Il précise aussi que certains trottoirs du circuit ne seront pas carrossables pour cause d’effondrement, ce qui « renforce l’interface entre théorie et pratique municipale ».
Des témoignages de visiteurs abondent. Corinne, venue de Toulouse, raconte : « On a traversé une cour où le panneau “Danger : chute de plâtre” semblait lui-même vouloir se suicider. On se sentait comme dans un escape game géant, mais sans échappatoire. » Charles, lui, apprécie la présentation muséale : « Le guide a comparé un immeuble insalubre à une lasagne : plusieurs couches, pas très nettes, et humides depuis longtemps. C’est fin. »
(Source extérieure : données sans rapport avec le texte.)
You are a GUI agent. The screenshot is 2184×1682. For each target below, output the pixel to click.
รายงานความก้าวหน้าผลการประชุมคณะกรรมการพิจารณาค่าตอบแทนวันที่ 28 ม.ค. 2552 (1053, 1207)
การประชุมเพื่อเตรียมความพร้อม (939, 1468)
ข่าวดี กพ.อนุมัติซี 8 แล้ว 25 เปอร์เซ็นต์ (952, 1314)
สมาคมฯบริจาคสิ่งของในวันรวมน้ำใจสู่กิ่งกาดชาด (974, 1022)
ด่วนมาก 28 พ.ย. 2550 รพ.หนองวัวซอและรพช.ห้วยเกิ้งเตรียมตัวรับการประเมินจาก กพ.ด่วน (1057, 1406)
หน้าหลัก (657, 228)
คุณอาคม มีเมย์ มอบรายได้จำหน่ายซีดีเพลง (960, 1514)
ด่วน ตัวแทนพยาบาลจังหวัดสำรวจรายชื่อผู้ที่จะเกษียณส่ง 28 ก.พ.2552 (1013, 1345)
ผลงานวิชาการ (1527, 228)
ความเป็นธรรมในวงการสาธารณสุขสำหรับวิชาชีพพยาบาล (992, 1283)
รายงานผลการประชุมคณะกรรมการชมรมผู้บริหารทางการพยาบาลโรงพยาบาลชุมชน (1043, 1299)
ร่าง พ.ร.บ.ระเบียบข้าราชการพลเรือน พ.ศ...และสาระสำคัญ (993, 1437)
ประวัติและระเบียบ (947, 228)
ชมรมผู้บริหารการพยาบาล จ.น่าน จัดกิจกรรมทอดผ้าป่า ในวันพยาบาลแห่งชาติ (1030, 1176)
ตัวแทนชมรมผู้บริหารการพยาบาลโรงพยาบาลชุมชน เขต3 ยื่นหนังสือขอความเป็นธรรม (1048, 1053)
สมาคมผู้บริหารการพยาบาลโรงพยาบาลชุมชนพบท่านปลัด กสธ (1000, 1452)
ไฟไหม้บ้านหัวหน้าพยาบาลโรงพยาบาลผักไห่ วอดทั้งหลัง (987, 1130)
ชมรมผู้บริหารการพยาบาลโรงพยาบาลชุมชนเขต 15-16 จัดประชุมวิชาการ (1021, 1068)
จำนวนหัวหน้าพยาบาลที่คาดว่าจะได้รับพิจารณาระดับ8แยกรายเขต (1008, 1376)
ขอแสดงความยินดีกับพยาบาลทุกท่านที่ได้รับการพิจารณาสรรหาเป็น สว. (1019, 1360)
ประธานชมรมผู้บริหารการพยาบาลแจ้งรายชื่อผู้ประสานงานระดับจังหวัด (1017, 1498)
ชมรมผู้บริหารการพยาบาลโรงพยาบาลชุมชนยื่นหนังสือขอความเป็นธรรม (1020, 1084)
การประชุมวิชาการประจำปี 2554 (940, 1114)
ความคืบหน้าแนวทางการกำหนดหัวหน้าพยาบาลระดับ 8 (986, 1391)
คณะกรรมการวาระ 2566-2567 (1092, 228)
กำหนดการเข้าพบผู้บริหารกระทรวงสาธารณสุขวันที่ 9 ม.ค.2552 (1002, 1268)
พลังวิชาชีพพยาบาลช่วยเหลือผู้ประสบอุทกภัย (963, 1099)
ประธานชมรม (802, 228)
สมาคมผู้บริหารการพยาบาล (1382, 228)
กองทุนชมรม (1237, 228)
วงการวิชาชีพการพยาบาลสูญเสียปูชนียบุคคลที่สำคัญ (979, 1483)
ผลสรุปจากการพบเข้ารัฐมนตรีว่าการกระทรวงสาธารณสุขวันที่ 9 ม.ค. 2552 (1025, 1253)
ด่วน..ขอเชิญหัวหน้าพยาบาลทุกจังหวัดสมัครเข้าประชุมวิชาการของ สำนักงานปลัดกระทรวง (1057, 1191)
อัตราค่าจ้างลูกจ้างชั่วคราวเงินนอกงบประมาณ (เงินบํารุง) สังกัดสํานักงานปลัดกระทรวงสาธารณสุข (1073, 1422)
Un souvenir inoubliable : la carte postale d’un chaos institutionnalisé
En fin de parcours, les touristes peuvent repartir avec un kit souvenir « Patrimoine en perdition » comprenant :
– une carte interactive des bâtiments en péril (mise à jour tous les sept ans),
– un badge “J’ai survécu à un trottoir fissuré à 12%”,
– et un marque-page reprenant une citation apocryphe du service d’urbanisme : « On est dessus. »
L’initiative suscite néanmoins quelques débats. Certaines associations dénoncent une “muséification du drame” quand d’autres saluent une “pédagogie par l’absurde”. Elle a toutefois le mérite de rappeler que derrière le folklore bétonné, ce sont les habitants qui, eux, n’ont jamais déserté.
En tout cas, le concept inspire déjà d’autres villes. Saint-Étienne envisagerait un « Safari ZAC en friche » et Paris testerait un audioguide “Travaux éternels & mobiliers urbains en roue libre”.
À Marseille, on espère désormais que ce tour de l’immobilisme deviendra un moteur pour… ne pas changer trop vite.
Prochaine session : mardi à 15h, si les barrières de sécurité tiennent encore.